▸ **Excerpt to read**
+ + + +

He responded in writing to a series of questions from Mada Masr about the coronavirus pandemic.
Mada Masr: How has the combination of capitalist agriculture and urbanization led to the emergence of pandemics? And why do these strains of influenza generally emerge in southeast Asia?
Mike Davis: Some viruses have natural breeding grounds, like cholera for instance. Almost all cholera outbreaks originate in the warm, fecal-rich waters of the Gulf of Bengal. Others have permanent homes in certain animal families: plague in rodents, influenza in wild birds, yellow fever in monkeys and coronaviruses in bats. Influenzas usually emerge in the south of China. It’s an inadvertent consequence of one of civilization’s greatest success stories. For several millennia, the farming system of southern China, which subsequently spread through southeast Asia, has been the most productive on earth, with domestic ducks and chickens raised side-by-side with pigs in rice fields that produce two harvests a year. Lots of protein with a double portion of carbs. But the flooded paddies attract migratory birds that often pass on new flu strains to ducks and chickens, who in turn infect pigs, an animal whose immune system closely resembles our own. The leap from swine to man is easy and sometimes catastrophic. Since pigs can acquire flu from both birds and humans, a double infection can lead to the “reassortment” of their gene segments and the creation of a hybrid virus with wild bird lethality that also has a key to enter human respiratory cells. The result is a pandemic, as in 1918-19.
...
MM: Why haven’t we seen a universal vaccine developed for influenza? Is it even possible?
MD: Mutations usually occur in the ‘heads’ of the two to three proteins on the virus’s surface that allow it to “dock” on a human cell and then enter. Those are the sites that annual vaccines target. But the “stalks” of these proteins are stable and don’t mutate. Virtually all researchers agree that the tools exist to fashion a broadband vaccine that incapacitates the invariant stalks thus conferring general immunity against all strains that might last for years. The research is out there, but Big Pharma won’t develop or manufacture such a vaccine because it is not profitable. (If given a radical design for a car that lasts for a lifetime, would GM manufacture it?)

+ + + +

▸ **Stored data entries**

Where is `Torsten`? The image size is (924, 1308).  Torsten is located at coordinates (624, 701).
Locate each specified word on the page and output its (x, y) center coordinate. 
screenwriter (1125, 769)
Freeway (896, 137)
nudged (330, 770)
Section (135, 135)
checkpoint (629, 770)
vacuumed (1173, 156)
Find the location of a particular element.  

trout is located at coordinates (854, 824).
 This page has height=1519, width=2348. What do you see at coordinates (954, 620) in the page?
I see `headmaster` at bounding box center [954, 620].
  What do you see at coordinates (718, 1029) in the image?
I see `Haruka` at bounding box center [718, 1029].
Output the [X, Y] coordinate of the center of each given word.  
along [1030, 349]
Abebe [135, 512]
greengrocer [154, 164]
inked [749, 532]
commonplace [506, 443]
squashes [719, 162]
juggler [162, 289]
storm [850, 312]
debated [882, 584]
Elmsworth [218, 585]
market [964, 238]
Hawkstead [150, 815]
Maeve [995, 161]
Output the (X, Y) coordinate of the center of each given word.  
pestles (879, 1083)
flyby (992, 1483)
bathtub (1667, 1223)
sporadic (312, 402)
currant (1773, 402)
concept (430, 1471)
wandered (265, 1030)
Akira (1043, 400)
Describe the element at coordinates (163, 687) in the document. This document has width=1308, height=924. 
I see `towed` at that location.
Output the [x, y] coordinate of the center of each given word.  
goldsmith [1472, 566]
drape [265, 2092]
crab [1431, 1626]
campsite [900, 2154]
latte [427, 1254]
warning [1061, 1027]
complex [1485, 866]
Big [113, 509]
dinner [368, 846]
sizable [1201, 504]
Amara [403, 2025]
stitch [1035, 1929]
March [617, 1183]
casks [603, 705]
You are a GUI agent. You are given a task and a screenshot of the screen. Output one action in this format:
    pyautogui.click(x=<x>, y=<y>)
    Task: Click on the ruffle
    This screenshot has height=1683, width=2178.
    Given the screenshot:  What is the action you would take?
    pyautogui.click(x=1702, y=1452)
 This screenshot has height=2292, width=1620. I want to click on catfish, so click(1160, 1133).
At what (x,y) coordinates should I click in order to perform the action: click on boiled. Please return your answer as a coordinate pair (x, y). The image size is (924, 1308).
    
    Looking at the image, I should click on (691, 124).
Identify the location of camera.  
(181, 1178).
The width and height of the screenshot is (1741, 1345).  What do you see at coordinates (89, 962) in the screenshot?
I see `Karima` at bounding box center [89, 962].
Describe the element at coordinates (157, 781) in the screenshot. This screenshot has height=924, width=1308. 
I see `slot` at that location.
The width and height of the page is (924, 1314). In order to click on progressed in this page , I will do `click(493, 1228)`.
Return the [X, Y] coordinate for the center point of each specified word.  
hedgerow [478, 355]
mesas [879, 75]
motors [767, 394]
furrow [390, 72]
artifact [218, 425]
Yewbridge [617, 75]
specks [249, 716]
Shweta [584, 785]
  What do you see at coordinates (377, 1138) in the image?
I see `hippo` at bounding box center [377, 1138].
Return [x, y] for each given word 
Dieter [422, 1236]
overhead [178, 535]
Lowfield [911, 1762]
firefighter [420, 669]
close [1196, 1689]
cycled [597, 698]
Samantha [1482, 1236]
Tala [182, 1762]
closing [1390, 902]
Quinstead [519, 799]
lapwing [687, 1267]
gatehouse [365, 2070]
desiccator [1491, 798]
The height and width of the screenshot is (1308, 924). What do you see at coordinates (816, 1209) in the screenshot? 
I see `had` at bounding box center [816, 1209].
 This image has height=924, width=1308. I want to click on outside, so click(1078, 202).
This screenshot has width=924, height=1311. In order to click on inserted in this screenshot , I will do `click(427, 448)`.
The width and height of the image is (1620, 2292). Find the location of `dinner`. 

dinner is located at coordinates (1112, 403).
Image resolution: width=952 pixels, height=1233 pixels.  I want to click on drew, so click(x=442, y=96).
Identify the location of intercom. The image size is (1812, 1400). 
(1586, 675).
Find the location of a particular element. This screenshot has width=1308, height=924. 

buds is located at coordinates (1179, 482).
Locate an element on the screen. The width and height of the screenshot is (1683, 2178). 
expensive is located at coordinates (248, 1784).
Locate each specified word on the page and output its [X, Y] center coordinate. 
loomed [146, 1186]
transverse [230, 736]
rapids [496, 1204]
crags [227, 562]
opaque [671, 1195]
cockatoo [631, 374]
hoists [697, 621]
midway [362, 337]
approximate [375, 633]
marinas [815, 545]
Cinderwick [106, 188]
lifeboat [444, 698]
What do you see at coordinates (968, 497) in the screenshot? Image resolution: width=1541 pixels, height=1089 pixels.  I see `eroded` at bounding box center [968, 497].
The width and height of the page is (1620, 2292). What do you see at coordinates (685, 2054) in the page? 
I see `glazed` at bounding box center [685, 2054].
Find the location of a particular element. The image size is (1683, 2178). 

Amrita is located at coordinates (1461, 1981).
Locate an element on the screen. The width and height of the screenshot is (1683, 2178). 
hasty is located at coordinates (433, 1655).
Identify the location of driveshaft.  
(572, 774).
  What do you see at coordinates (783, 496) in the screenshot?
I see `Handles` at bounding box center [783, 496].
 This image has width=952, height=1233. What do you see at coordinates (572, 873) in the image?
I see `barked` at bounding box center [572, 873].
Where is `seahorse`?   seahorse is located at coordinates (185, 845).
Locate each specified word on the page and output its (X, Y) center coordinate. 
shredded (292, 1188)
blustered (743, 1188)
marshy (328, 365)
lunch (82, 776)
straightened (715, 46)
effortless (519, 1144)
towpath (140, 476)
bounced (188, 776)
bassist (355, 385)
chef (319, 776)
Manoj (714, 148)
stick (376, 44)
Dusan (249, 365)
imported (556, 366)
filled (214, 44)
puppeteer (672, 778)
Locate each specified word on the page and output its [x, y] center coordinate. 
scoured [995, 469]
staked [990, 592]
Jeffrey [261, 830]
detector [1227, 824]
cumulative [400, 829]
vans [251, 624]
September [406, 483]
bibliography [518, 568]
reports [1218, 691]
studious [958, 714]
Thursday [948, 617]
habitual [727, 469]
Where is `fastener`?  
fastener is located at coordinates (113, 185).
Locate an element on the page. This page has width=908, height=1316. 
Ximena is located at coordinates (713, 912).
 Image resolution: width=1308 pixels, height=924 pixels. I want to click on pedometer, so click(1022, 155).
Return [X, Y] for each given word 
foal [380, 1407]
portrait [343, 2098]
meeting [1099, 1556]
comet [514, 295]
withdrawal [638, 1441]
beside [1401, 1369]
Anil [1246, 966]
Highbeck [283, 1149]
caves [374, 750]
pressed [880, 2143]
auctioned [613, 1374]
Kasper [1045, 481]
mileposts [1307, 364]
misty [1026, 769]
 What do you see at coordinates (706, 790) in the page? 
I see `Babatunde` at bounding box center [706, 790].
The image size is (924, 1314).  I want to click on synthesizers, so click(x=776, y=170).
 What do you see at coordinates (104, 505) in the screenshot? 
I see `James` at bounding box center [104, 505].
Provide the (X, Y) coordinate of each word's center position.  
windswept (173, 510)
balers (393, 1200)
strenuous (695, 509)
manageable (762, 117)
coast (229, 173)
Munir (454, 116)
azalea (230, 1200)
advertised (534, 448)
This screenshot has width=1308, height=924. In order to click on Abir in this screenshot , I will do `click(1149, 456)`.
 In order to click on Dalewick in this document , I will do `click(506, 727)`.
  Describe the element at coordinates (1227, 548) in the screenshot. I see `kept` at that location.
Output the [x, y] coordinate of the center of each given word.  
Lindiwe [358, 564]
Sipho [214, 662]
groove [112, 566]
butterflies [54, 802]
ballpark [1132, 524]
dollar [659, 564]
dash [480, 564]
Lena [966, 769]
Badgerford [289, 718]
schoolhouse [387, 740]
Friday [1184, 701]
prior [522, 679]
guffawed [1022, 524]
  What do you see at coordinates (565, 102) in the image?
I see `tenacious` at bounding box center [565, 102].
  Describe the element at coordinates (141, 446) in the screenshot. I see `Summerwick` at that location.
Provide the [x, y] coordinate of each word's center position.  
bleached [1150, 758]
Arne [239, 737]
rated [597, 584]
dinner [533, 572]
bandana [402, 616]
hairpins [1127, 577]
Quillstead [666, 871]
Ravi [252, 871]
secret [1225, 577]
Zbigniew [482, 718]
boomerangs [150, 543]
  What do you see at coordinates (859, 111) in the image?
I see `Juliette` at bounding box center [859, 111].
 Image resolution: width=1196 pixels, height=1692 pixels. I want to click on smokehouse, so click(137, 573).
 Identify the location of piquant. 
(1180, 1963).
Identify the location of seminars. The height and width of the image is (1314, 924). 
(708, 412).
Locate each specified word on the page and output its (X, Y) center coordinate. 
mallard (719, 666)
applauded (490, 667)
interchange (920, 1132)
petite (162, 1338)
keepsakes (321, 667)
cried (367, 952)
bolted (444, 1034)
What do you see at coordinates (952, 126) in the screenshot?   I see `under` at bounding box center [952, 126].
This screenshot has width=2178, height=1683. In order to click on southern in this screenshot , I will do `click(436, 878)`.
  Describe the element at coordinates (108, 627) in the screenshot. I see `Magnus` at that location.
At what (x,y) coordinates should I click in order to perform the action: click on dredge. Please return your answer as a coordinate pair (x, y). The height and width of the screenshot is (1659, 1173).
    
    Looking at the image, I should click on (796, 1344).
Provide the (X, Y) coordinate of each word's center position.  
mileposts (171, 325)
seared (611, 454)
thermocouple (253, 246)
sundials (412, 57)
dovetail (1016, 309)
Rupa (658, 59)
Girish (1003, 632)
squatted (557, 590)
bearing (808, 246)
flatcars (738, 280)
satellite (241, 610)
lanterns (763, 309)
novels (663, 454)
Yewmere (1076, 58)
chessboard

+ + + +

▸ **Task requirements**
Carry the interview on pandemics and flu vaccines further, starting after its last answer.

▸ **Response for this exercise**
Following the H5N1 avian flu outbreak in 2005, the Bush administration took baby steps to gear up production but lost interest after the outbreak subsided. Since then, a chorus of scientific voices has regularly demanded action but was ignored during the Obama years. But vaccine design has been revolutionized, and, with the surge of research to conquer COVID, a universal flu vaccine may follow. The only certainty is that it won’t come from Big Pharma.
...
* Big Pharma, the monopoly of monopolies, epitomizes the contradiction between capitalism and world health. Extortionate prices and proprietary patents for medicines often first developed by university and other public researchers are only part of the problem. Big Pharma has also abdicated the development of the life-or-death antibiotics and antivirals that we so urgently need. It is more profitable for them to produce palliatives for male impotence than to bring on line a new generation of antibiotics to fight the wave of resistant bacterial strains that is killing hundreds of thousands of patients in hospitals across the world. Big Pharma claims protection from antitrust laws because it is the major engine of drug research, when, in fact, it spends more on advertising than R&D. The cutting-edge pharmaceuticals and vaccines that it markets are usually developed first in small, dynamic biotech companies, which in turn capitalize research from public universities. Big Pharma, in essence, is rentier capitalism, a fetter on the emerging revolution in biological design and vaccine production.